There was consensus from private sector representatives like MasterCard, Walmart, Edison Electric Institute and Facebook to state chief information officers and federal officials: both the frequency of cybersecurity threats and their level of sophistication have and will continue to increase. State leaders need to know what they are facing. 

Doug Robinson, executive director of the National Association of State Chief Information Officers, presented information from a 2014 Deloitte-NASCIO survey that asked state information chiefs the major barriers their state faces when addressing cybersecurity. 

“Increasing sophistication of threats is number one,” said Robinson, “followed closely by lack of adequate funding.” 

The survey found that 78.9 percent of state chief information officers thought that the increasing sophistication of threats was a major barrier in preserving state cybersecurity, followed by lack of adequate funding (65.4 percent), inadequate availability of security professionals (61.5 percent) and emerging technologies (61.5 percent). 

Cheri Caddy, director for cybersecurity policy outreach and integration for the White House National Security Council, offered some insights to policy academy attendees from the federal perspective. 

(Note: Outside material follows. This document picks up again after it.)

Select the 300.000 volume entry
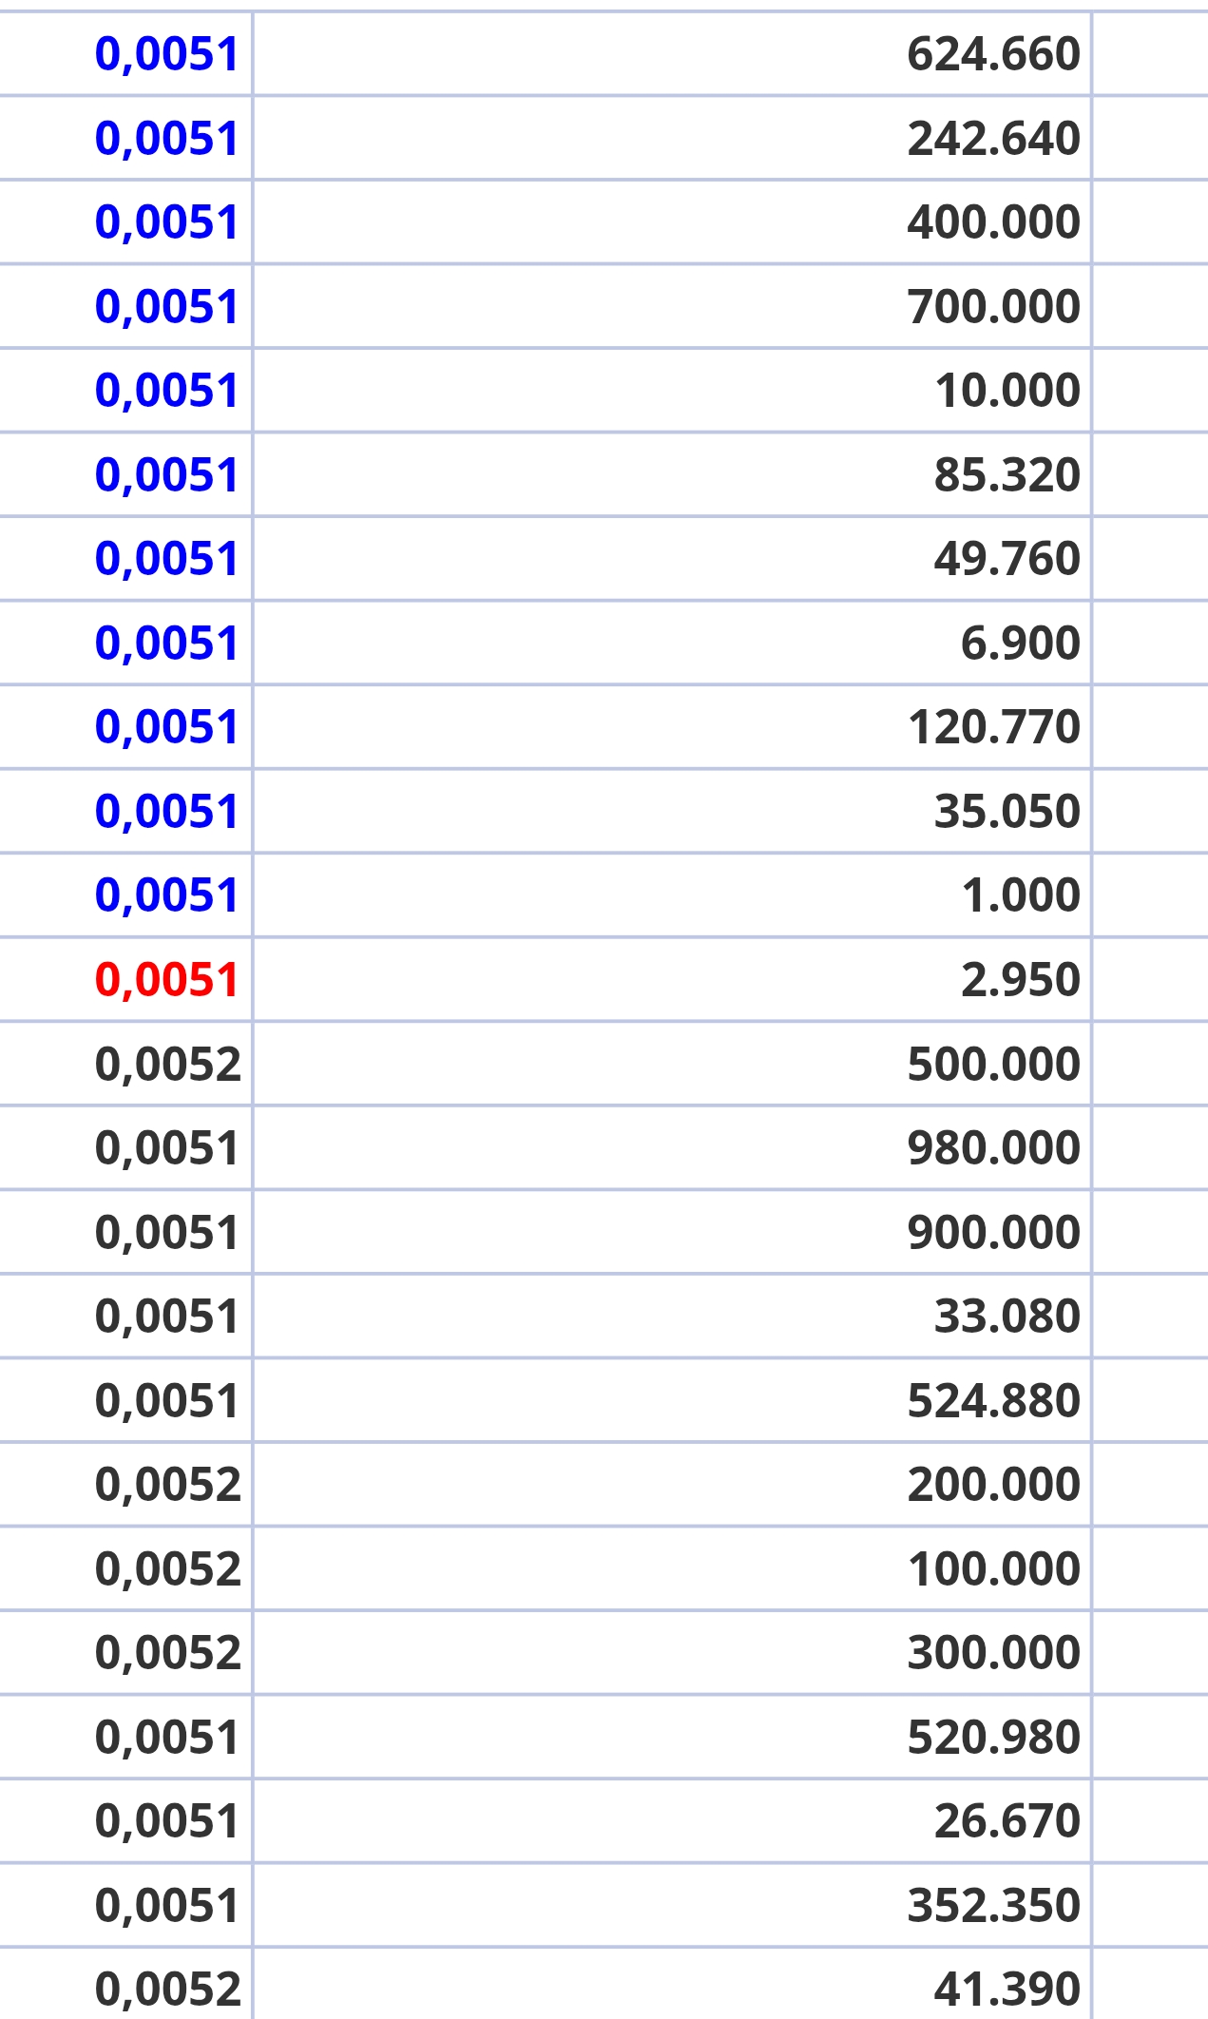 pyautogui.click(x=993, y=1653)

“As President Obama noted recently, it is one of the great paradoxes of our Information Age that the very technologies that empower us to do great good can also be used by adversaries to inflict great harm,” she said.

Caddy agreed that increasingly sophisticated threats are a concern at both the state and federal level.

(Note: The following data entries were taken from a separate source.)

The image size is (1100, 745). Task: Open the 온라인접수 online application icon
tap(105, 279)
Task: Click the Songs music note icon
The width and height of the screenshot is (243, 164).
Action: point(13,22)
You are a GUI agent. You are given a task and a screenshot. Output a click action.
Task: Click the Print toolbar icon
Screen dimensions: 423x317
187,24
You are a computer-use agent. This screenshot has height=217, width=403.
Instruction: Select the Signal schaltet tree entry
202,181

“Unfortunately, the cyberthreat is growing broader, more sophisticated and more dangerous,” she said.

Caddy said cybersecurity threats call for a new level of collaboration—across all levels of government and across agencies. 

“In the face of this growing threat, we are challenged by a mission that requires a uniquely diverse level of coordination among functions—including technology, law enforcement, defense and intelligence, homeland security, and even first responders—and among all types and sizes of organizations,” said Caddy. 

“The key to meeting the cybersecurity challenge will continue to be maturing coordination among these stakeholders, including sharing cyberthreat information and defining roles and responsibilities for cyber incident response.”

NASCIO’s Cybersecurity Call to Action: Key Questions for State Leaders

  • Does your state government support a “culture of information security” with a governance structure of state leadership and all key stakeholders?

  • Has your state implemented an enterprise cybersecurity framework that includes policies, control objectives, practices, standards and compliance? Is the National Institute of Standards and Technology Cybersecurity Framework a foundation?

  • Has your state invested in information technologies that provide continuous vulnerability management and protect against critical cyberthreats on an ongoing basis?

  • Are security metrics available in your state that accurately measure and report intrusion attempts, penetrations, vulnerabilities and security breaches?

  • Have state employees and contractors been trained for their roles and responsibilities in protecting the state’s cyber assets?